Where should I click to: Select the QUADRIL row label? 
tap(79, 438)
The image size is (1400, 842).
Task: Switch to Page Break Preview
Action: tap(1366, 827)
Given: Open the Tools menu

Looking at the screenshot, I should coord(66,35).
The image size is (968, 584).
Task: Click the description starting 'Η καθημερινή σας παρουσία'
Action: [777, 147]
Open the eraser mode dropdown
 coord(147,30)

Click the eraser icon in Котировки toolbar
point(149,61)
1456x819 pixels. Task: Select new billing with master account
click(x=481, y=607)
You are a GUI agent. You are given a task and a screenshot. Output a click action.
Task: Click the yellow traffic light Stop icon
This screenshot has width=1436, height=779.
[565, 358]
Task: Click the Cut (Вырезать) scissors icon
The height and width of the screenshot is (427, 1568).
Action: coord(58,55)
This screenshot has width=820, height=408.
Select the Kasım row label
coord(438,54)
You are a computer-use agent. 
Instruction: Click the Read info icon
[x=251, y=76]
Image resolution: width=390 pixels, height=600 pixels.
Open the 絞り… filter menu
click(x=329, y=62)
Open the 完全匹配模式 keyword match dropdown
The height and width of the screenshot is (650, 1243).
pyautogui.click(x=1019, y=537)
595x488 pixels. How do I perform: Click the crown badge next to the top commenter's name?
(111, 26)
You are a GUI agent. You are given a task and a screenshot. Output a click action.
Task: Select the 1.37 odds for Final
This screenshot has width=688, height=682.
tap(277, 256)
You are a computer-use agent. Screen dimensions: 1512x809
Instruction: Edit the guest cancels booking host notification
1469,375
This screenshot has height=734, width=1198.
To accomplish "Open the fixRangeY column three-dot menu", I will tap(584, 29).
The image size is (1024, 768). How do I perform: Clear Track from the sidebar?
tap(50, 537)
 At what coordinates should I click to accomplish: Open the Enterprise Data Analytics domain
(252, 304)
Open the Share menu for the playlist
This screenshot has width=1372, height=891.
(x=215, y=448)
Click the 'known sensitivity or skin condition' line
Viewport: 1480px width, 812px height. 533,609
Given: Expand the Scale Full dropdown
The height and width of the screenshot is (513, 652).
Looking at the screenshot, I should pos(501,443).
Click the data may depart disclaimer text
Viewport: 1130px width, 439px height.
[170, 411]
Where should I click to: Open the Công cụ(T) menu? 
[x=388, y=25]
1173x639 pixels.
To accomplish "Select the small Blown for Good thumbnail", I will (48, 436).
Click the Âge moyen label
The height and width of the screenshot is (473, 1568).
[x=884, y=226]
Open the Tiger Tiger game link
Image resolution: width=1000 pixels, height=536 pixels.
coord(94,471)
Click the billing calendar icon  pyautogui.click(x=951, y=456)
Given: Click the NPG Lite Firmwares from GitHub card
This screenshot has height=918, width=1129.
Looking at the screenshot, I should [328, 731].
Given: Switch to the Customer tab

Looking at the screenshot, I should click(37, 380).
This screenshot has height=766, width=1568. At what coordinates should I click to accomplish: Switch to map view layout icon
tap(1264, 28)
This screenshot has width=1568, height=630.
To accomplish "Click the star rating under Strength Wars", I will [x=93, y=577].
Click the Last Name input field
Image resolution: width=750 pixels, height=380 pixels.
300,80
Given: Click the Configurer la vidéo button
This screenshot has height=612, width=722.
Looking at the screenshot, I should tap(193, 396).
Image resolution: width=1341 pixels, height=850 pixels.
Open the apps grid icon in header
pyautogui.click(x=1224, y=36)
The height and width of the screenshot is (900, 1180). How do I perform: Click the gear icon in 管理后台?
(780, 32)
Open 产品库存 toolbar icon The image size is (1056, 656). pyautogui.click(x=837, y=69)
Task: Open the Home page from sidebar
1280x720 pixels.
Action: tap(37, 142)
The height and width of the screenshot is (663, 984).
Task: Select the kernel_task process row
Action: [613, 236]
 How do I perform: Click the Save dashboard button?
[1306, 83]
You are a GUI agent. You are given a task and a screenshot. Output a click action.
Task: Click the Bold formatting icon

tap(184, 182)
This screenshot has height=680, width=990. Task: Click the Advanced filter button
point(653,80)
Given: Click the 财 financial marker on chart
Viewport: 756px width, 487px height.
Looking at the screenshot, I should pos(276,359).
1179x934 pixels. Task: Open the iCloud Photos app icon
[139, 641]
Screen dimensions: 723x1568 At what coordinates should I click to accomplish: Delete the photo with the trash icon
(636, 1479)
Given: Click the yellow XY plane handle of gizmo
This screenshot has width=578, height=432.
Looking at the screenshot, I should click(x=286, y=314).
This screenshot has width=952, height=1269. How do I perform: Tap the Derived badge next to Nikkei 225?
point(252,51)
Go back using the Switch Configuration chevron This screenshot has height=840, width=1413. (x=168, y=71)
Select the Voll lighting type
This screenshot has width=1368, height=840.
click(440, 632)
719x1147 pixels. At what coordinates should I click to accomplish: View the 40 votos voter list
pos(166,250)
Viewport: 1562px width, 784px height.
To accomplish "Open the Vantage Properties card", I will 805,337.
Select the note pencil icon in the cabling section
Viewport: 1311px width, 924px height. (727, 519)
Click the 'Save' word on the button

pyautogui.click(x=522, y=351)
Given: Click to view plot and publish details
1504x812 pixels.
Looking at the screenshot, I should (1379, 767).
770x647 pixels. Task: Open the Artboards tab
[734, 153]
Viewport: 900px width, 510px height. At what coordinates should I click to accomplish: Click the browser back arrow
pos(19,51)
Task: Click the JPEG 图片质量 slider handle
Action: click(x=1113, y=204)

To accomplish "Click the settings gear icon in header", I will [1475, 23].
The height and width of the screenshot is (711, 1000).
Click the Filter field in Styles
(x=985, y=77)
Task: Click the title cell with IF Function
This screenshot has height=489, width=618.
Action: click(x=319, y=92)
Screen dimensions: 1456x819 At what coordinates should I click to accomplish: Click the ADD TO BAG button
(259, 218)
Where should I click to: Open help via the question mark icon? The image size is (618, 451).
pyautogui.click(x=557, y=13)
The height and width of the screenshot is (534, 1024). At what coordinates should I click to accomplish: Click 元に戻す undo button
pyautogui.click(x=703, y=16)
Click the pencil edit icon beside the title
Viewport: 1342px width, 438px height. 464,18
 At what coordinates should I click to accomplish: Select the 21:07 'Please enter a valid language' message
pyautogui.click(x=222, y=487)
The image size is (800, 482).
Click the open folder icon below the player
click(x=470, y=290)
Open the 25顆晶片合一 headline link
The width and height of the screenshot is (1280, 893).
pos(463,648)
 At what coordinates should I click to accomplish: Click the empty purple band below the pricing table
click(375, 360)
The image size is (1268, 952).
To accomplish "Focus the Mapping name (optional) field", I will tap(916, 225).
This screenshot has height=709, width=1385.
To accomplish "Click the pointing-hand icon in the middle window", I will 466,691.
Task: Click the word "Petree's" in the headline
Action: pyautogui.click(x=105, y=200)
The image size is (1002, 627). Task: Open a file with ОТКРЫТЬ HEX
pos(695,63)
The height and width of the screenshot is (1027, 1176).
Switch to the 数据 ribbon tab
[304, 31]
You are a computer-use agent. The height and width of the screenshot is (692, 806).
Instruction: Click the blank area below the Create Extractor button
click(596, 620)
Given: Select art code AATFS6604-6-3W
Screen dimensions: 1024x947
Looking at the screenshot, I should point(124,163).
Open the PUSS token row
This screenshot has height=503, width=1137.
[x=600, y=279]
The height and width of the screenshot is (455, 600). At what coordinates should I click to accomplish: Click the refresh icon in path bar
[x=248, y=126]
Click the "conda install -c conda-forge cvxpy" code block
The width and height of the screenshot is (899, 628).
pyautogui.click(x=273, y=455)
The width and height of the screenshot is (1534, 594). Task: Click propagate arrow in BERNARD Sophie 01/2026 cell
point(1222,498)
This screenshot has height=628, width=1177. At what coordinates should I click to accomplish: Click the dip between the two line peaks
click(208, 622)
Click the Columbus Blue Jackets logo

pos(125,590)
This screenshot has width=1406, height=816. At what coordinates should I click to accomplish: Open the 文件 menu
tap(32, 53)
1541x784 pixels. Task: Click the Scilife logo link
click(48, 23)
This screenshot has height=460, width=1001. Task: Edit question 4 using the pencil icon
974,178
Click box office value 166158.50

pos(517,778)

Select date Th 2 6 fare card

•••

Copy out the entries above, starting at the first line and continuing through the line containing "(x=215, y=448)", with every line reproduced exactly.

EXPECTED ANSWER
Where should I click to: Select the QUADRIL row label? 
tap(79, 438)
The image size is (1400, 842).
Task: Switch to Page Break Preview
Action: tap(1366, 827)
Given: Open the Tools menu

Looking at the screenshot, I should coord(66,35).
The image size is (968, 584).
Task: Click the description starting 'Η καθημερινή σας παρουσία'
Action: [777, 147]
Open the eraser mode dropdown
 coord(147,30)

Click the eraser icon in Котировки toolbar
point(149,61)
1456x819 pixels. Task: Select new billing with master account
click(x=481, y=607)
You are a GUI agent. You are given a task and a screenshot. Output a click action.
Task: Click the yellow traffic light Stop icon
This screenshot has width=1436, height=779.
[565, 358]
Task: Click the Cut (Вырезать) scissors icon
The height and width of the screenshot is (427, 1568).
Action: coord(58,55)
This screenshot has width=820, height=408.
Select the Kasım row label
coord(438,54)
You are a computer-use agent. 
Instruction: Click the Read info icon
[x=251, y=76]
Image resolution: width=390 pixels, height=600 pixels.
Open the 絞り… filter menu
click(x=329, y=62)
Open the 完全匹配模式 keyword match dropdown
The height and width of the screenshot is (650, 1243).
pyautogui.click(x=1019, y=537)
595x488 pixels. How do I perform: Click the crown badge next to the top commenter's name?
(111, 26)
You are a GUI agent. You are given a task and a screenshot. Output a click action.
Task: Select the 1.37 odds for Final
This screenshot has width=688, height=682.
tap(277, 256)
You are a computer-use agent. Screen dimensions: 1512x809
Instruction: Edit the guest cancels booking host notification
1469,375
This screenshot has height=734, width=1198.
To accomplish "Open the fixRangeY column three-dot menu", I will tap(584, 29).
The image size is (1024, 768). How do I perform: Clear Track from the sidebar?
tap(50, 537)
 At what coordinates should I click to accomplish: Open the Enterprise Data Analytics domain
(252, 304)
Open the Share menu for the playlist
This screenshot has width=1372, height=891.
(x=215, y=448)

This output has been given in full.